PP a écrit :
ça me fait un peu flipper quand on commence à
comprendre le terrorisme.
c'est pas inintéressant ce que tu écris, et je ne sais pas si tu as tort ; j'espère en tout cas, parce que je me trouve en presque total désaccord ; il me semble notamment que c'est l'islamisme radical et hélas le terrorisme qui s'ensuit qui provoquent le "déséquilibre profond" dont tu parles, par la rupture assumée et progressive des terrains d'entente sur le vivre-ensemble "à la française" (question du voile notamment) et pour aller plus loin par son abondante imagerie de haine mortifère et la fascination qu'elle exerce sur esprits en rupture ou en recherche de transgression ; c'est pour cela qu'abonder dans un sens victimaire me semble une terrible et regrettable erreur, notamment quand on a la charge d'éduquer ou d'instruire des jeunes.
Il ne s'agit pas d'excuser, mais de comprendre. Pendant des décennies la lutte contre la drogue a considéré les drogués comme des responsables, des pervers, des délinquants, des gens mauvais en soi et l'épidémie n'a cessé de prendre de l'ampleur. La répression ne parvenait pas à juguler le phénomène. Au milieu des années 1990, en Suisse, face aux problèmes d'une toxicomanie devenue complètement ingérable, on a changé de regard, on s'est mis à essayer de comprendre. La drogue a cessé d'être le diable dont se saisissent des individus malintentionnés. Elle est devenue un symptôme d'autre chose. On s'est intéressé aux conditions de vie des toxicomanes, on a arrêté de considérer la drogue comme seul et principal problème de ces gens. L'abstinence n'était plus la priorité et pourtant les résultats ont été époustouflants. J'ai commencé à travailler dans l'évaluation de cette nouvelle politique de la drogue en Suisse, au tournant 2000. État de santé, intégration, morbidité, incidence, etc.. tout s'améliorait de façon impressionnante. Le rapport avec notre sujet: on nous reprochait d'excuser, de victimiser. Le débat était violent. Pourtant, tous les pays d'Europe nous ont emboité le pas à partir des années 2000... même la réactionnaire (en matière de stup) France. Je suis conscient qu'il s'agit d'un travail perpétuel, contre notre nature religieuse si j'ose dire (le mal c'est l'impur, son contact est polluant). En effet, on remarque que depuis quelques années on vit un retour de la réaction en matière de politique des drogues (pas partout, pas au même rythme, tous ces mouvements sont cycliques et désynchronisés). Et qu'est-ce qu'on observe dans ces pays qui remettent actuellement la répression en avant: une recrudescence des problèmes de drogues!

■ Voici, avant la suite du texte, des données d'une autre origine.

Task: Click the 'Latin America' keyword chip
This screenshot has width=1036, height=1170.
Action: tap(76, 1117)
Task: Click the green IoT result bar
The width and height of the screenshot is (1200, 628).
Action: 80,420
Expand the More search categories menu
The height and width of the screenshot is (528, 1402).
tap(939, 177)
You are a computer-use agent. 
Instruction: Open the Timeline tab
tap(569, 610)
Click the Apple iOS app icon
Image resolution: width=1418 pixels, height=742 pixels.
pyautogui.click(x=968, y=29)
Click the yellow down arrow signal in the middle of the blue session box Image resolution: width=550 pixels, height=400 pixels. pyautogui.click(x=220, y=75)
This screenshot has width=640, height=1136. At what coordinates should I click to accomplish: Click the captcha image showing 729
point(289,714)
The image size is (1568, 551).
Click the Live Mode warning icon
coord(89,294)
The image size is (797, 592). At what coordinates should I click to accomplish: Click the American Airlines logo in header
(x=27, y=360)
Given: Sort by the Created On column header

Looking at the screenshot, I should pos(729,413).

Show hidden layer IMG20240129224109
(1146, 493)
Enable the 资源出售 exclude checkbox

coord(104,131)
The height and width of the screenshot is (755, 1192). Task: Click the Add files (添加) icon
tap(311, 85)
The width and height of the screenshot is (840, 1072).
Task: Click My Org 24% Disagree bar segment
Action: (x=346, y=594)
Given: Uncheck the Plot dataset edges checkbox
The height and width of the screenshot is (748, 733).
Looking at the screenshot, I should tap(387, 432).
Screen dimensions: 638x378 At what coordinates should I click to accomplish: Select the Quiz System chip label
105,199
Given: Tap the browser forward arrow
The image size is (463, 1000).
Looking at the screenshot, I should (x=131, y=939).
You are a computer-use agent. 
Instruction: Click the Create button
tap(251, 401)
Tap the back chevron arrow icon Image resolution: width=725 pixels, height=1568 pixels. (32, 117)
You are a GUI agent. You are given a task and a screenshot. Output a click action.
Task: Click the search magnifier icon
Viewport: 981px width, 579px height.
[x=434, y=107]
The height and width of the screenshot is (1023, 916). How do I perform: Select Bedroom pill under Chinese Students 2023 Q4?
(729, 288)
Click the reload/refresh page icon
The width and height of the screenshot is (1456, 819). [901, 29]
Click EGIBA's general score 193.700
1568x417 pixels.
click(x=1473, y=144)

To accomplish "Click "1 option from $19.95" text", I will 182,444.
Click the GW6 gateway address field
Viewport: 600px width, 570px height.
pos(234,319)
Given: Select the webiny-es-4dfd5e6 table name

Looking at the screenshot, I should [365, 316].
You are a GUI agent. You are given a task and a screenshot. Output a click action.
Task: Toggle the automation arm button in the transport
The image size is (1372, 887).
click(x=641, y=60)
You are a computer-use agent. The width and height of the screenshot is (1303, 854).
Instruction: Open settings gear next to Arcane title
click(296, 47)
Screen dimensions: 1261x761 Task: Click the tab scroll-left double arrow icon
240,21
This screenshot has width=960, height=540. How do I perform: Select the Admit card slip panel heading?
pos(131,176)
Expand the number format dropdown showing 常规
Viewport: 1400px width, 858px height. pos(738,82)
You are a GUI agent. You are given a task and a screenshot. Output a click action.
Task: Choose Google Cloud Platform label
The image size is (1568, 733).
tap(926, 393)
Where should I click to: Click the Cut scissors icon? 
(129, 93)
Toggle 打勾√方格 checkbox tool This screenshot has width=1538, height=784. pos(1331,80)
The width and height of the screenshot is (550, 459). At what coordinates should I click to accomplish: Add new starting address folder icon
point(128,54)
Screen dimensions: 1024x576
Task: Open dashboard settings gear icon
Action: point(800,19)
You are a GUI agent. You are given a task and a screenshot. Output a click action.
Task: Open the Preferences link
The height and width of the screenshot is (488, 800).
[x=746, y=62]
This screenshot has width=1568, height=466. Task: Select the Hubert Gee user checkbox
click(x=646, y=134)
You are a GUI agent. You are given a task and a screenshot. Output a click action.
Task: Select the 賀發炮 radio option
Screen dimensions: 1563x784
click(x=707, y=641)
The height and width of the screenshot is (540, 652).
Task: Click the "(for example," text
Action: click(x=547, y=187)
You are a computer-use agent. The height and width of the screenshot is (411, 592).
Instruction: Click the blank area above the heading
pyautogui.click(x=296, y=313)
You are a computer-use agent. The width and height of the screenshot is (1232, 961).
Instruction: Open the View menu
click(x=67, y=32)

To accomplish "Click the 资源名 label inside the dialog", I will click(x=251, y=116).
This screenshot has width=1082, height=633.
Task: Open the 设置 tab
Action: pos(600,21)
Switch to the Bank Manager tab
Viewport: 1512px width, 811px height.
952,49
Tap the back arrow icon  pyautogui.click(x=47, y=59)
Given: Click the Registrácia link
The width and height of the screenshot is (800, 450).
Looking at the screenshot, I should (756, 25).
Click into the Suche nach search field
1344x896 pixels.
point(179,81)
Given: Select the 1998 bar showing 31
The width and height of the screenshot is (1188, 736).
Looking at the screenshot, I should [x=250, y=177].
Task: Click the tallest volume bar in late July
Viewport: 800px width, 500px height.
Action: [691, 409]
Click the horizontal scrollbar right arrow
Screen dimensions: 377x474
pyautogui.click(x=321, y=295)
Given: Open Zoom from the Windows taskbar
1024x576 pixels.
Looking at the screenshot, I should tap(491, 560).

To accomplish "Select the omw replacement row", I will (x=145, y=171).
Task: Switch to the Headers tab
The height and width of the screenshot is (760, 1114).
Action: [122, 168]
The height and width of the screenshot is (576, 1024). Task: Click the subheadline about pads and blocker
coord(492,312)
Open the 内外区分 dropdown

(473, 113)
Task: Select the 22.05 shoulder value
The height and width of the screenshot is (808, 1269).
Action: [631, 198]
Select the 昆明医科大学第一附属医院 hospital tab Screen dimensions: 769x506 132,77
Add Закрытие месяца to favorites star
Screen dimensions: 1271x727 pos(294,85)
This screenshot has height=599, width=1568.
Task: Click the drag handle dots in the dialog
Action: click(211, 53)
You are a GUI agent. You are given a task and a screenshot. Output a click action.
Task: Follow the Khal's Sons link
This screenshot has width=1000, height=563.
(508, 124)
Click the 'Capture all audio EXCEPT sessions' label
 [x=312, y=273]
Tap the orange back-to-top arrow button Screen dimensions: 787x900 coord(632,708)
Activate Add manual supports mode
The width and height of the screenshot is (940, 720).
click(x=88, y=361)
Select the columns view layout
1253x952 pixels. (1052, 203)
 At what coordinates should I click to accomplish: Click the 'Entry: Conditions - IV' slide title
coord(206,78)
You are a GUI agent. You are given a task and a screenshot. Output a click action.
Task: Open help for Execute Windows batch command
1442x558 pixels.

Tu parlais d'éducation. Mon exemple illustre de façon claire pour moi, que les conduites abominables que peuvent avoir certains ne sont pas inscrites dans une idéologie : il ne suffit pas et il n'est pas nécessaire de lire le Coran pour devenir un candidat aux 37 vierges, comme il ne suffit pas et il n'est pas nécessaire de prendre une drogue pour devenir complètement addict. Il faut un terrain, des conditions individuelles et sociales très spécifiques pour que ce geste, complètement aberrant de notre point de vue, devienne sensé. Et ce sont ces conditions qu'il s'agit de comprendre.